* _PROVIDED INFORMATION_:

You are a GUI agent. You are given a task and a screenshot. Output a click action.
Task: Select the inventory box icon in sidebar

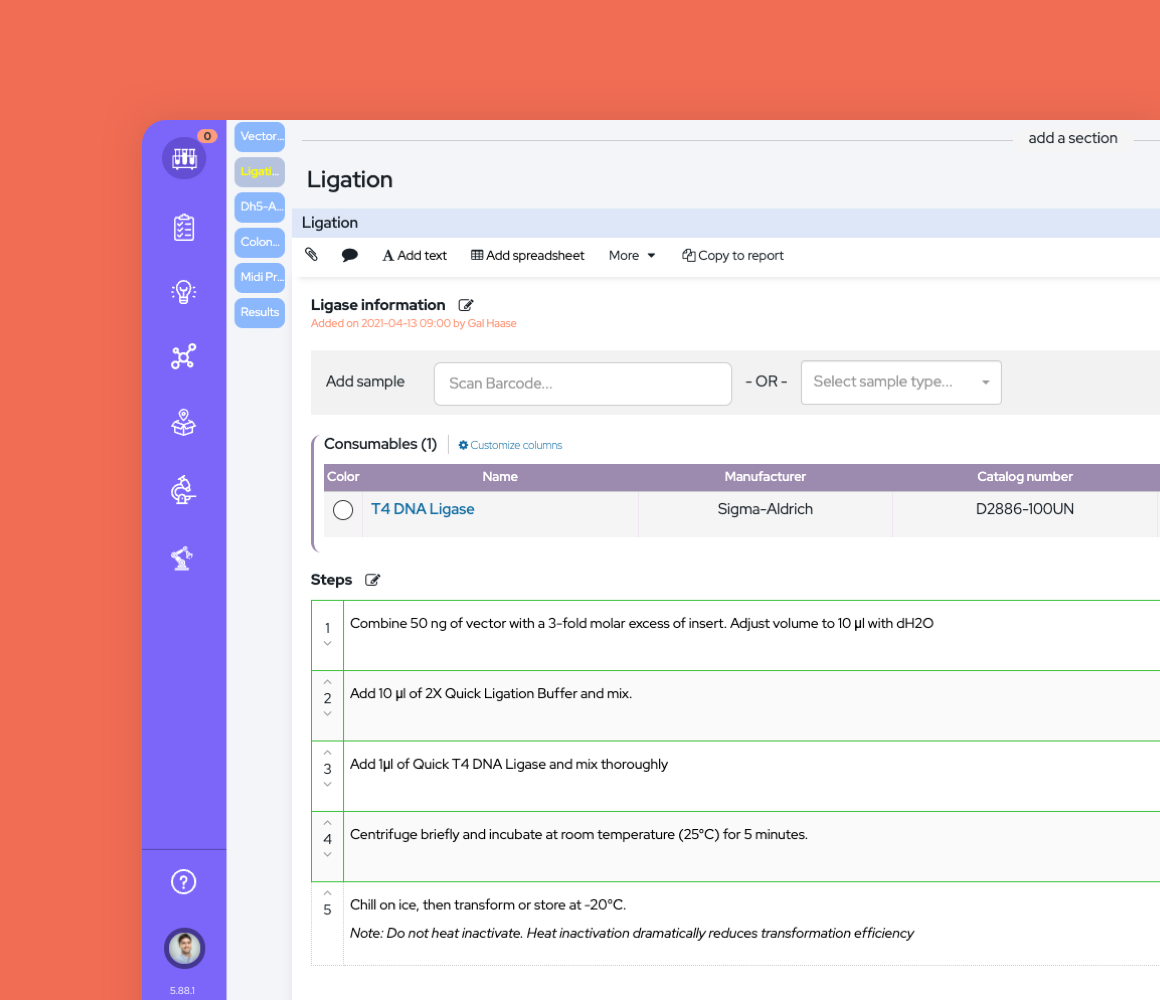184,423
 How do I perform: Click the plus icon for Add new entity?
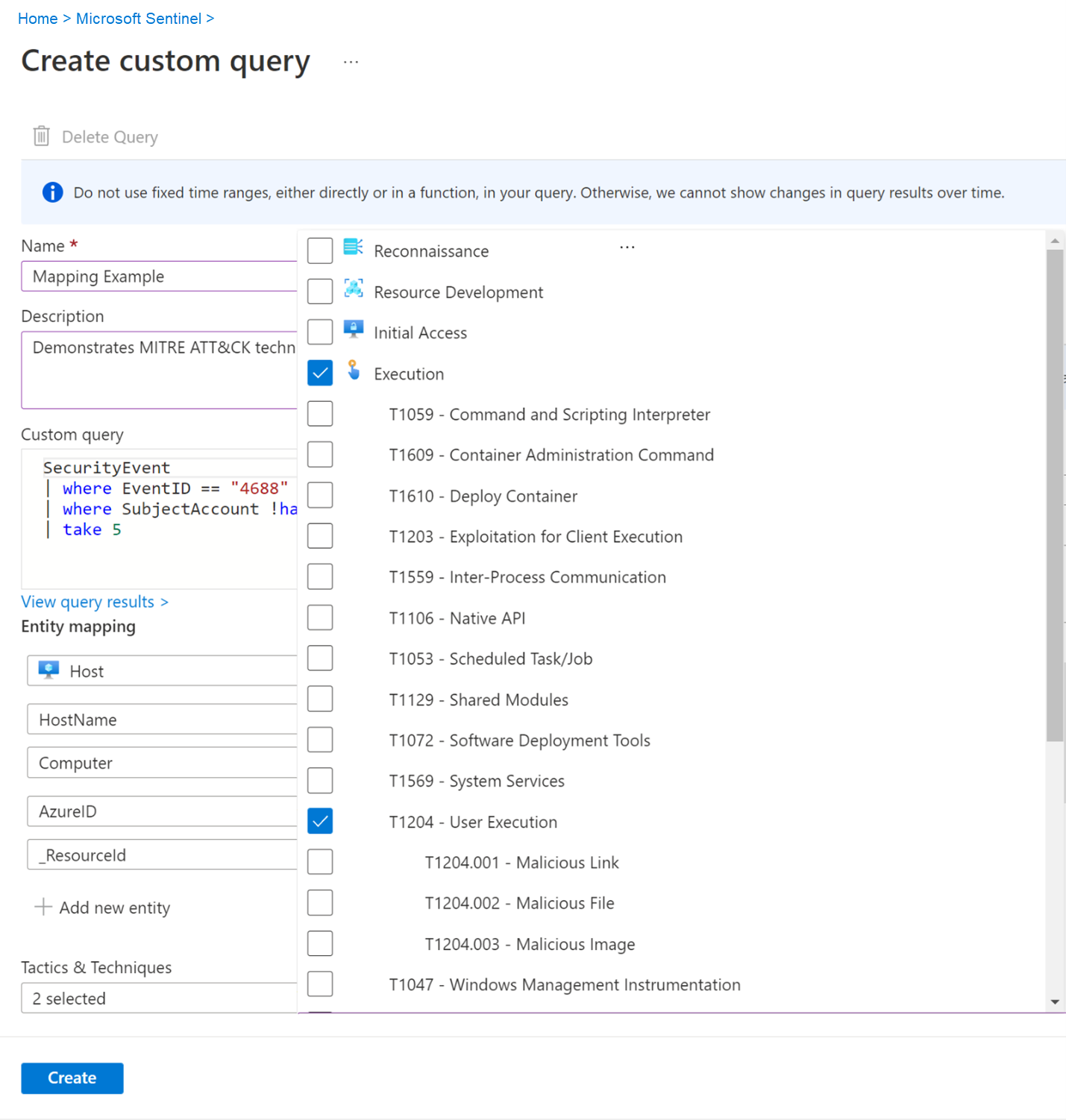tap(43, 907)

==

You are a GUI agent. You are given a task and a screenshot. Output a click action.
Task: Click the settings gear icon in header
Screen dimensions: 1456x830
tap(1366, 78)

--

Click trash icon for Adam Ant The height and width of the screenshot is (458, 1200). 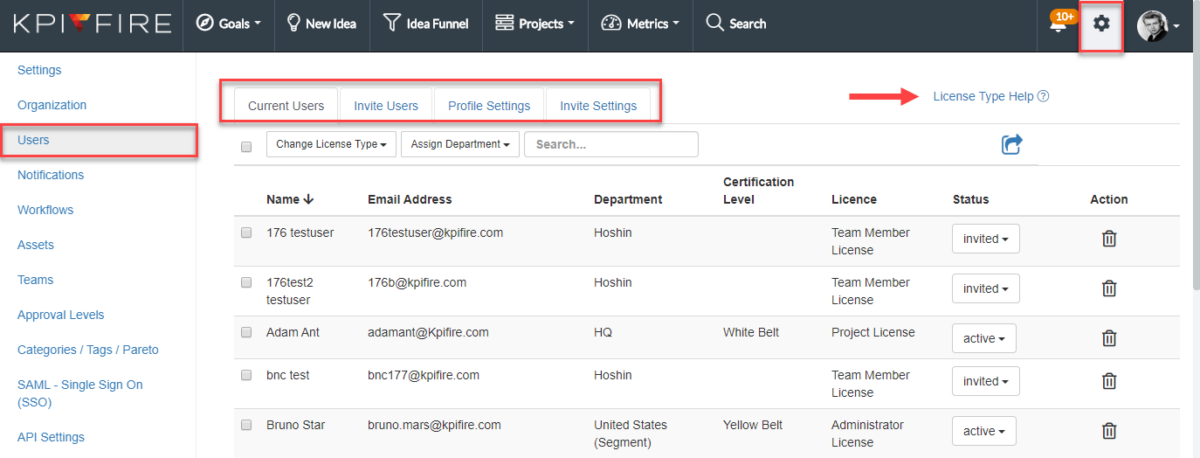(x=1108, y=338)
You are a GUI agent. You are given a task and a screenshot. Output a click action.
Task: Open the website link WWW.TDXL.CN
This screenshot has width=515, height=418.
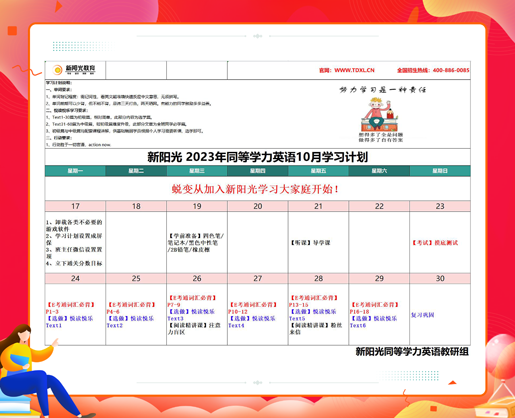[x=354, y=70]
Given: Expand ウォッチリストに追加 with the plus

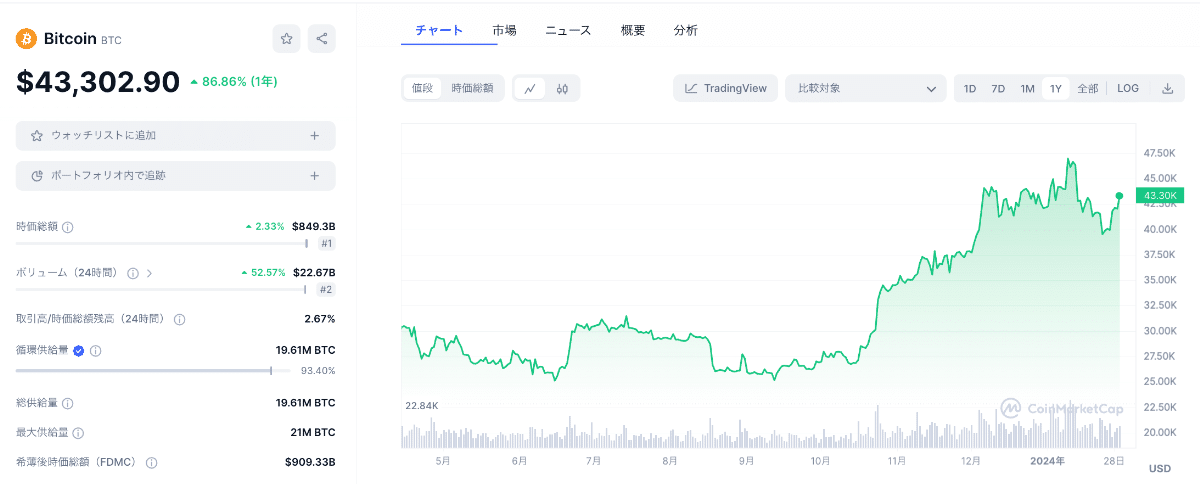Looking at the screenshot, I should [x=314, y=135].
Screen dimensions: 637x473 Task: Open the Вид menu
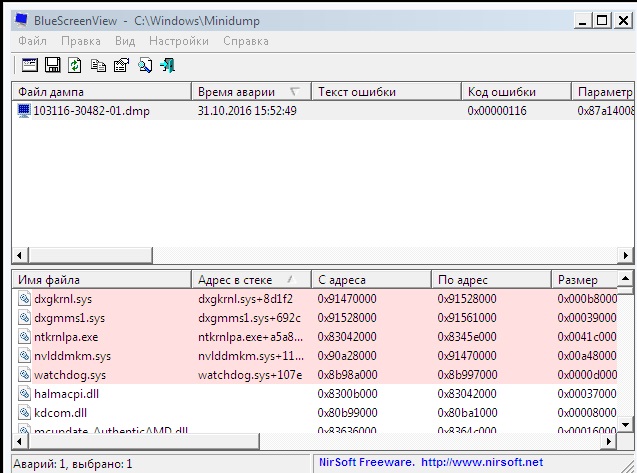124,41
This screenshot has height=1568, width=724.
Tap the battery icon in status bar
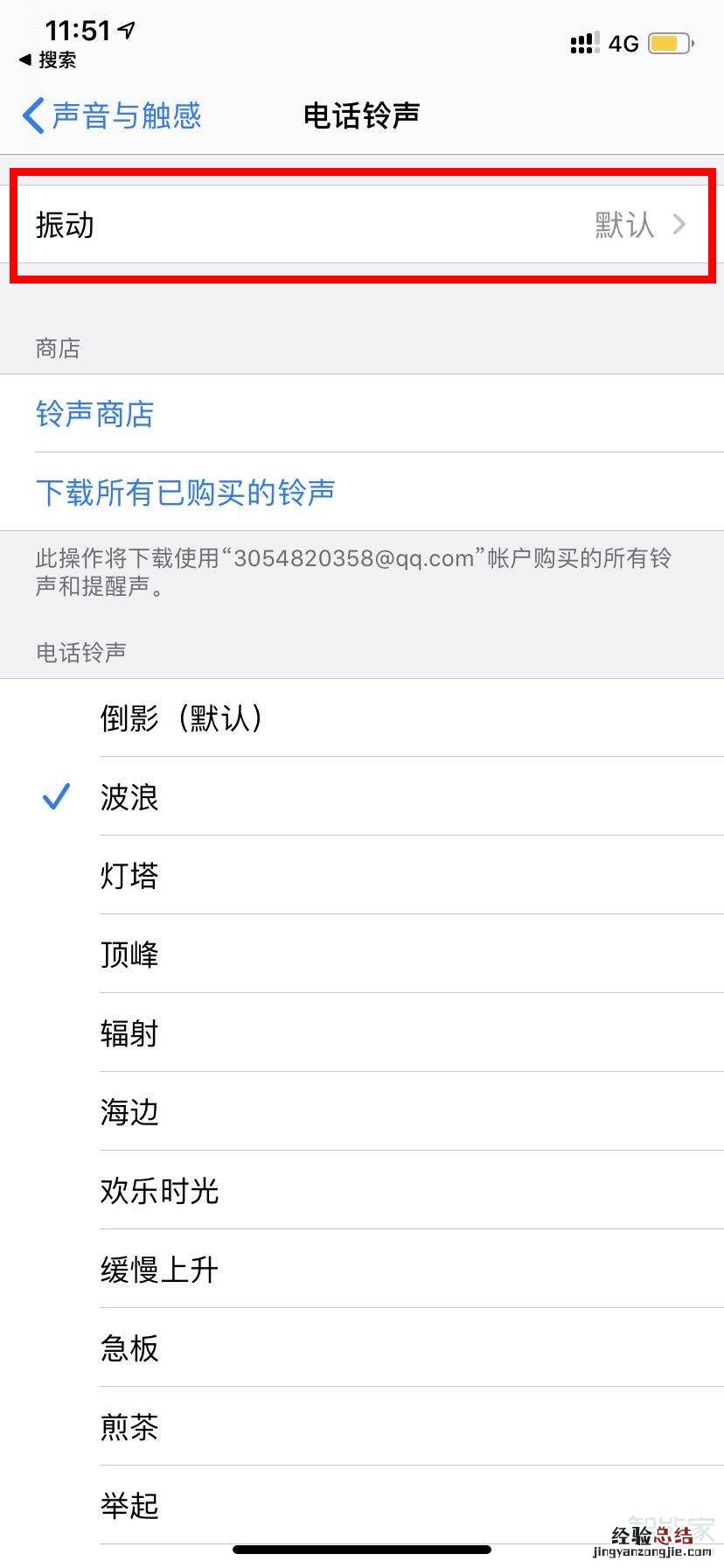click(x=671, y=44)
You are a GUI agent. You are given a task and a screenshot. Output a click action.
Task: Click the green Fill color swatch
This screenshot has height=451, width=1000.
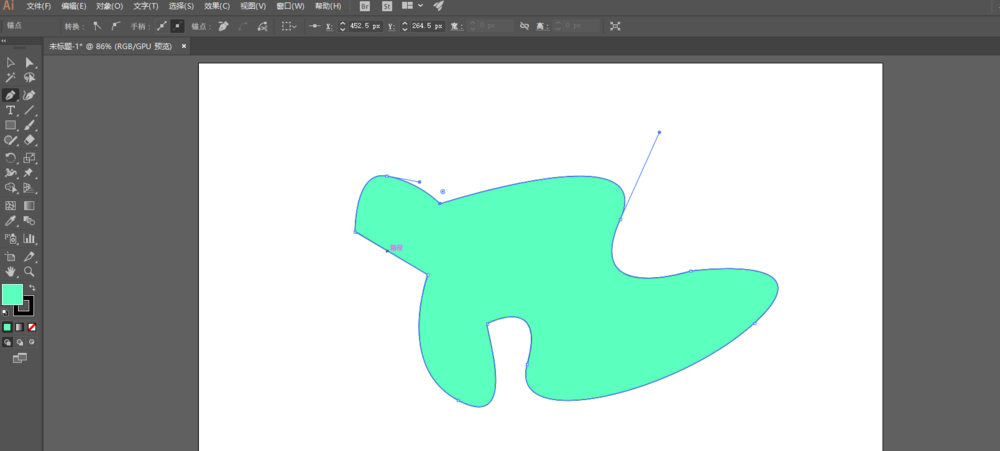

* _WHAT IS REQUIRED_: Lay out the lines from the one containing "This screenshot has height=1568, width=724." up to and including the one containing "This screenshot has height=451, width=1000." as a numbered list. Skip any blank lines and leave the pictures out.

* _FINISHED EXERCISE_:
1. This screenshot has height=1568, width=724.
2. Tap the battery icon in status bar
3. click(x=671, y=44)
4. You are a GUI agent. You are given a task and a screenshot. Output a click action.
5. Task: Click the green Fill color swatch
6. This screenshot has height=451, width=1000.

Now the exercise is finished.